Leave out the pictures, and print exactly the lines from the one holding "You are a computer-use" through the last line of the material.

───── DATASET CONTENT ─────

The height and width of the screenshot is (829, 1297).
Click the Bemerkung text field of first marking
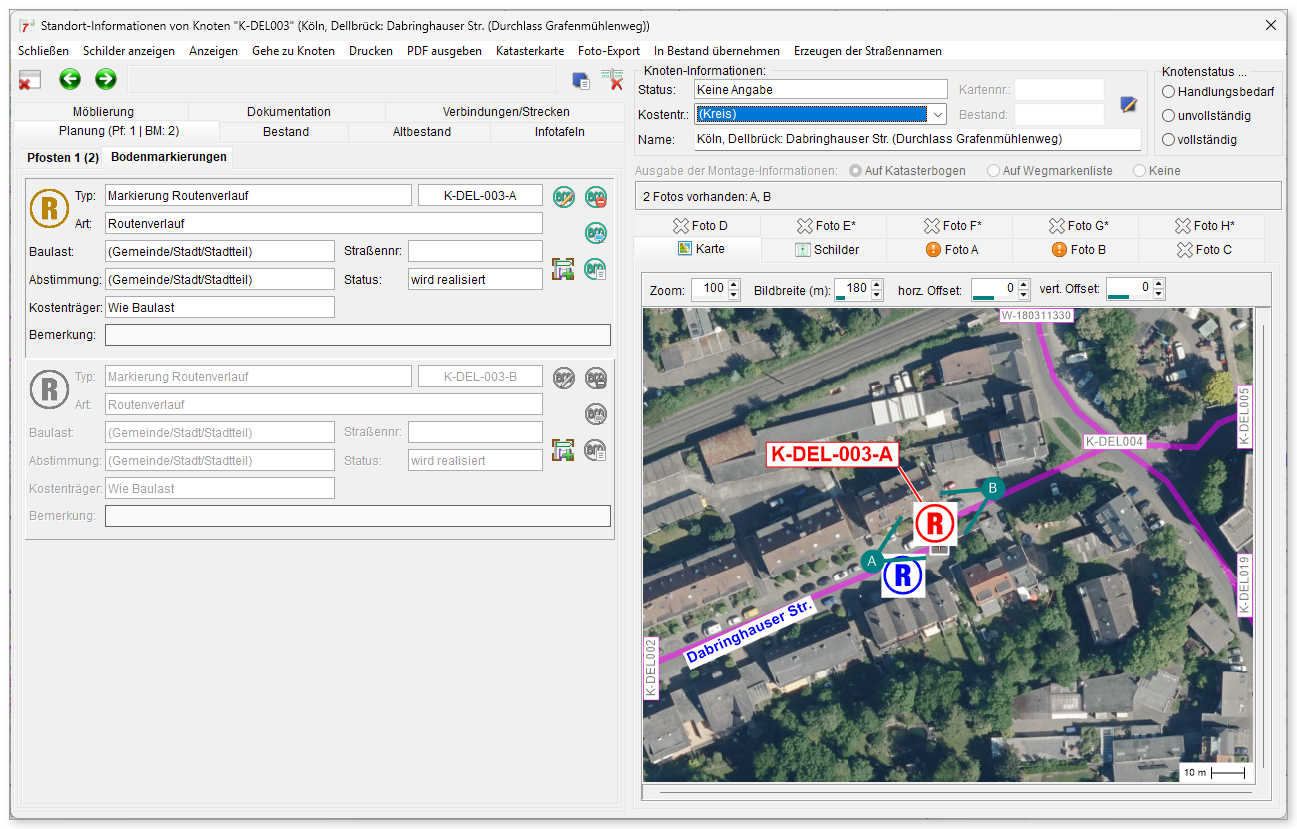pyautogui.click(x=357, y=335)
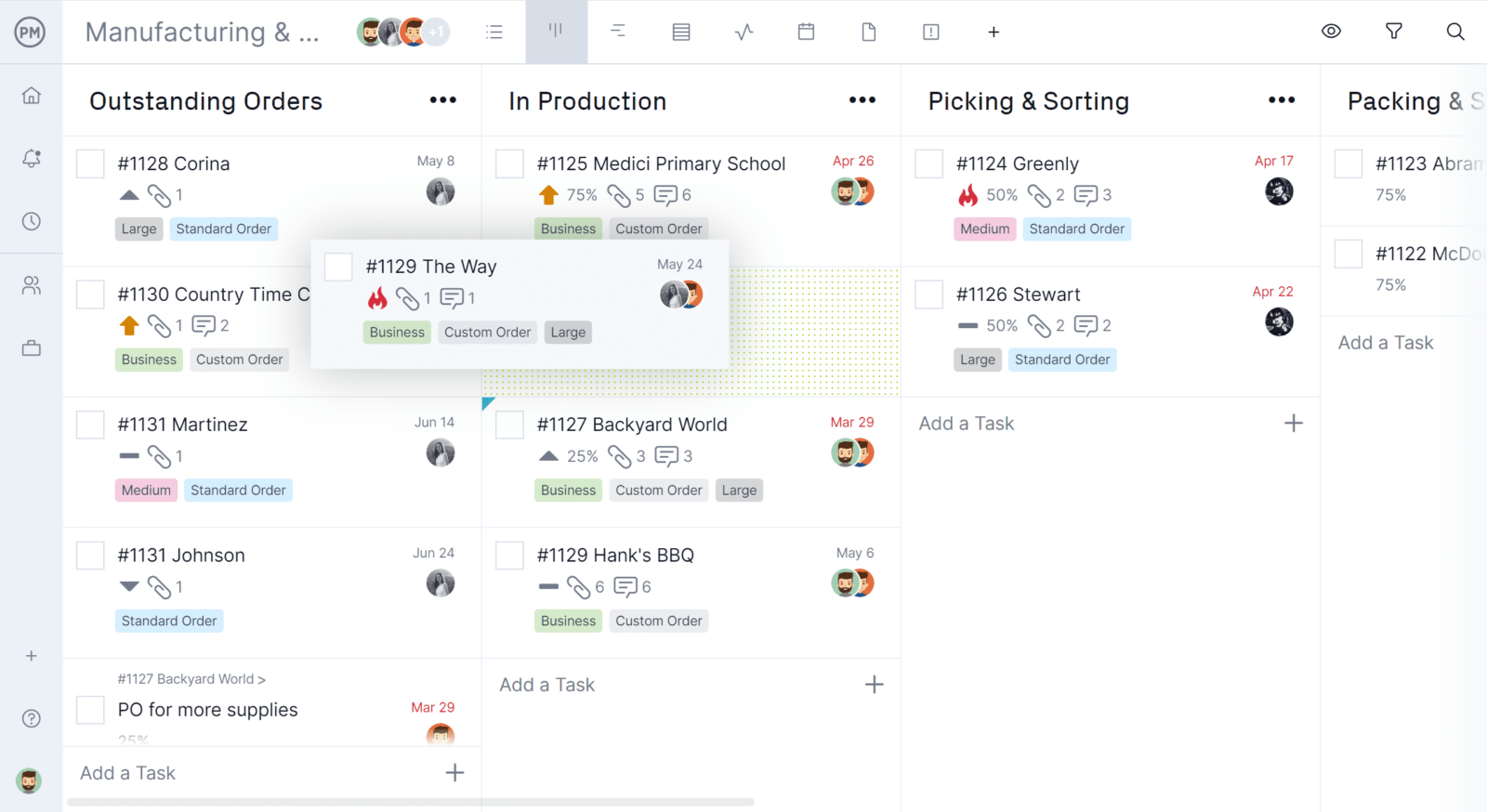Screen dimensions: 1487x812
Task: Open the Sheet view
Action: coord(680,31)
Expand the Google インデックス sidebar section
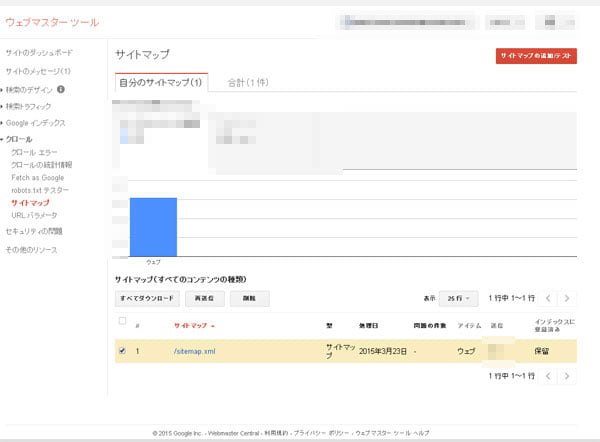 pyautogui.click(x=36, y=122)
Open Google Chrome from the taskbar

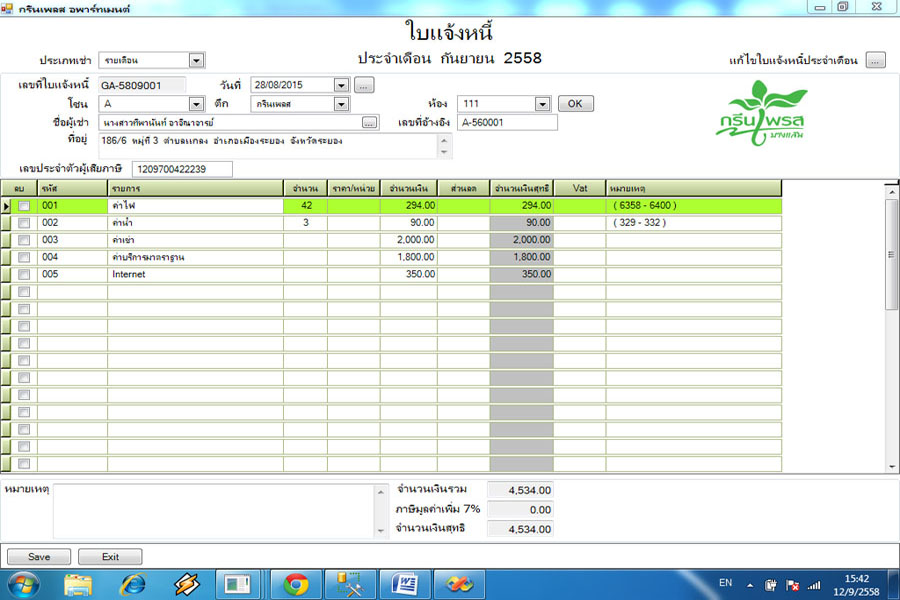[x=295, y=583]
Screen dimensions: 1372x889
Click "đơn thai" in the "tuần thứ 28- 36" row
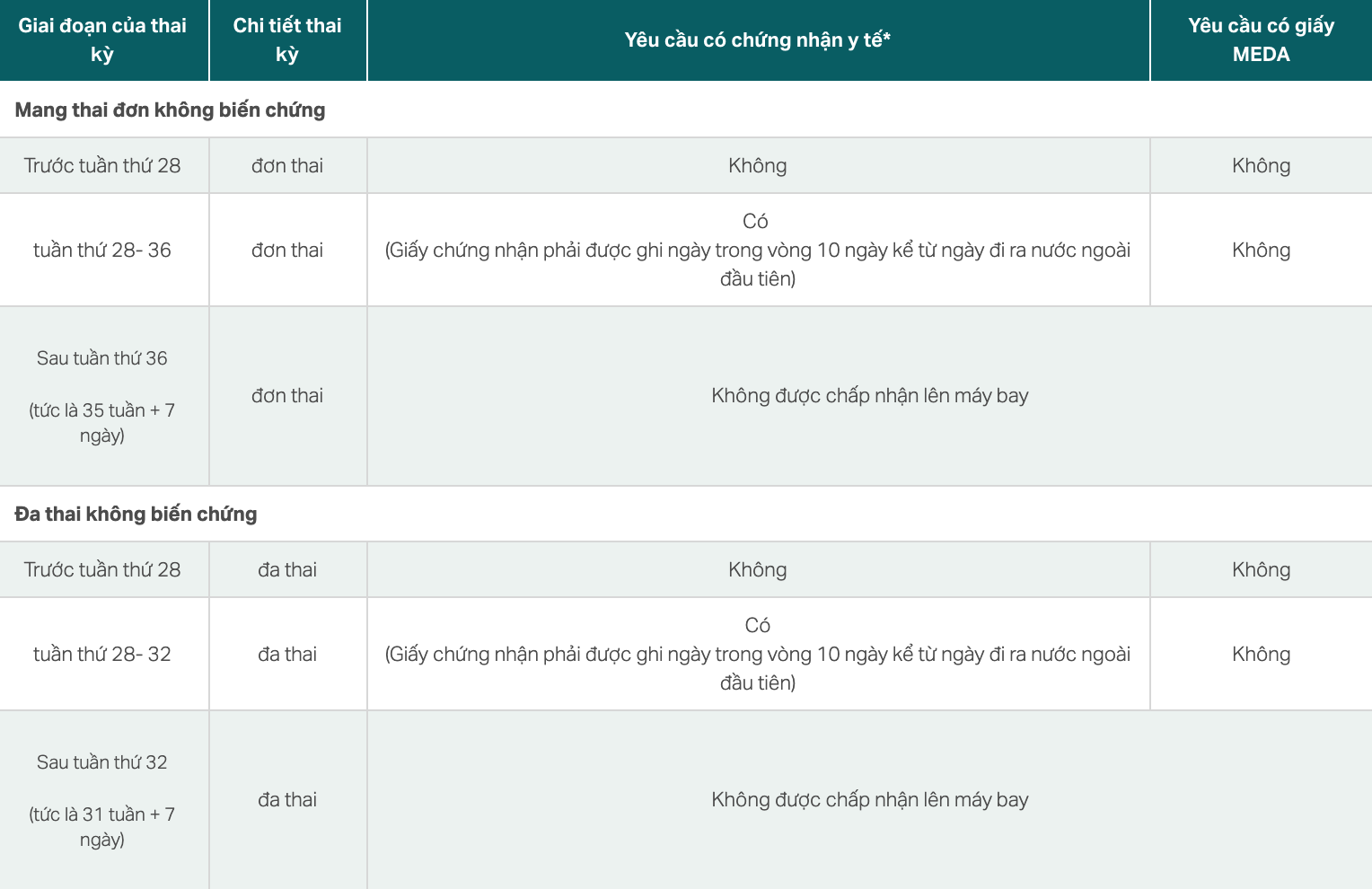(x=287, y=250)
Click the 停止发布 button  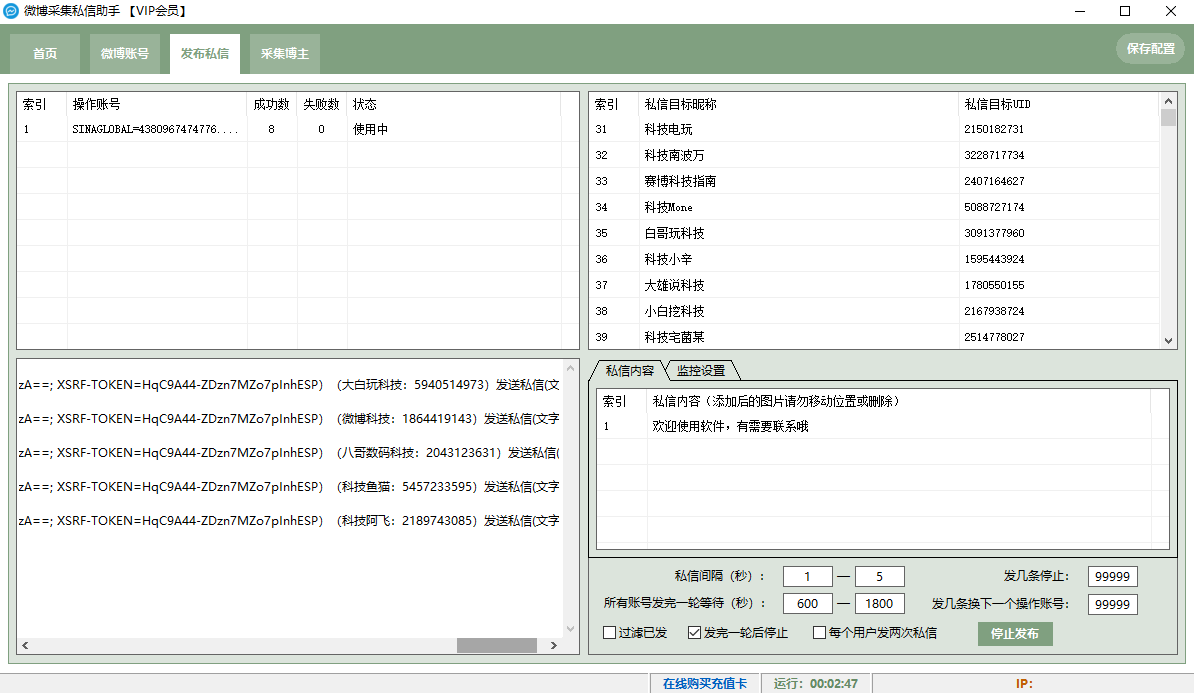[x=1014, y=633]
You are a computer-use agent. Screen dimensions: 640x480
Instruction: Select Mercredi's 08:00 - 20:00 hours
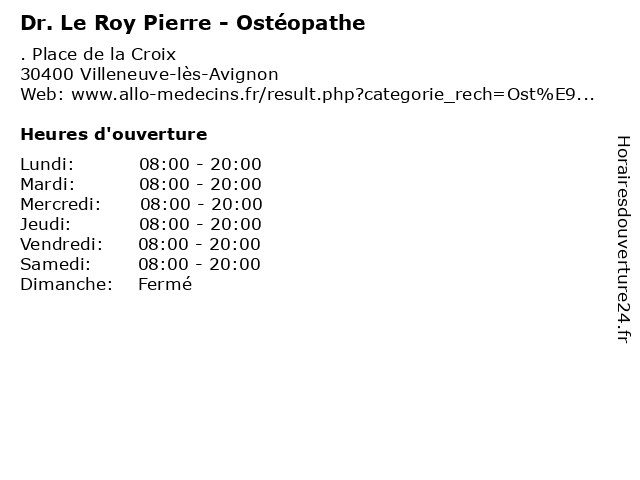click(200, 204)
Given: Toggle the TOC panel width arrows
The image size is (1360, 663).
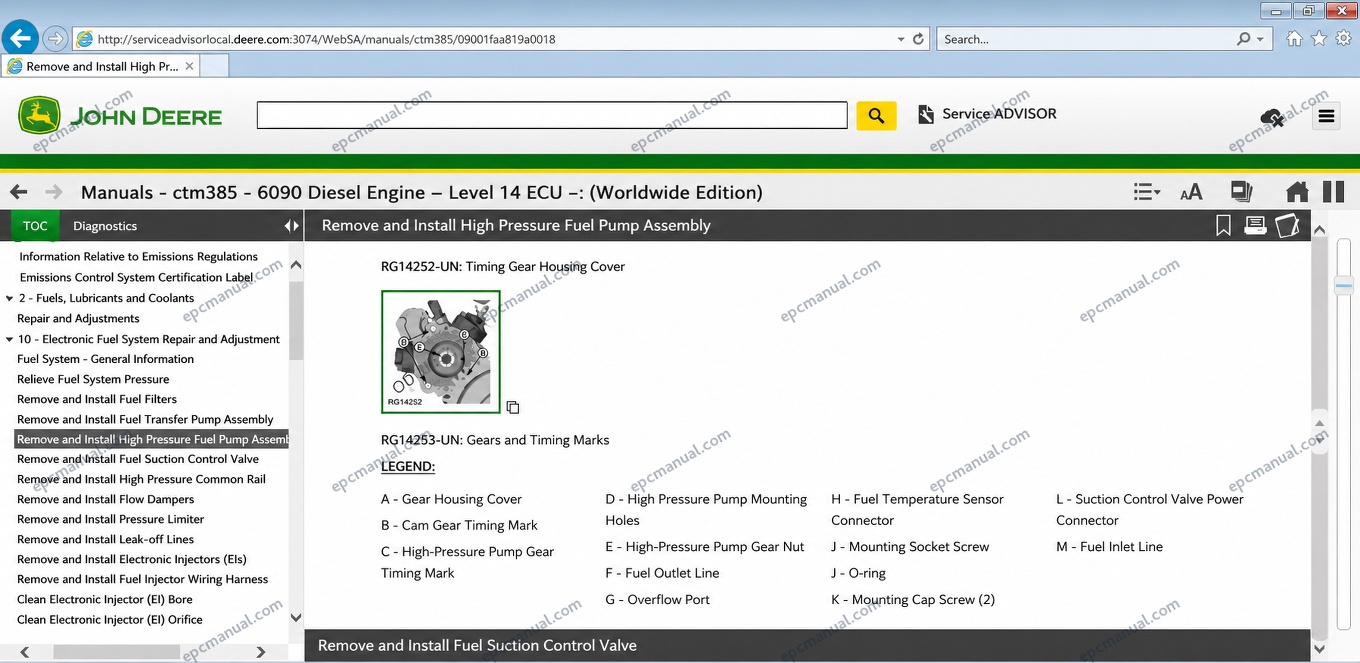Looking at the screenshot, I should (x=291, y=226).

─────

> SOLUTION TO THIS EXERCISE
You are a computer-use agent. Screen dimensions: 640x480
Instruction: Select Mercredi's 08:00 - 20:00 hours
click(200, 204)
Given: Toggle the TOC panel width arrows
The image size is (1360, 663).
Looking at the screenshot, I should (x=291, y=226).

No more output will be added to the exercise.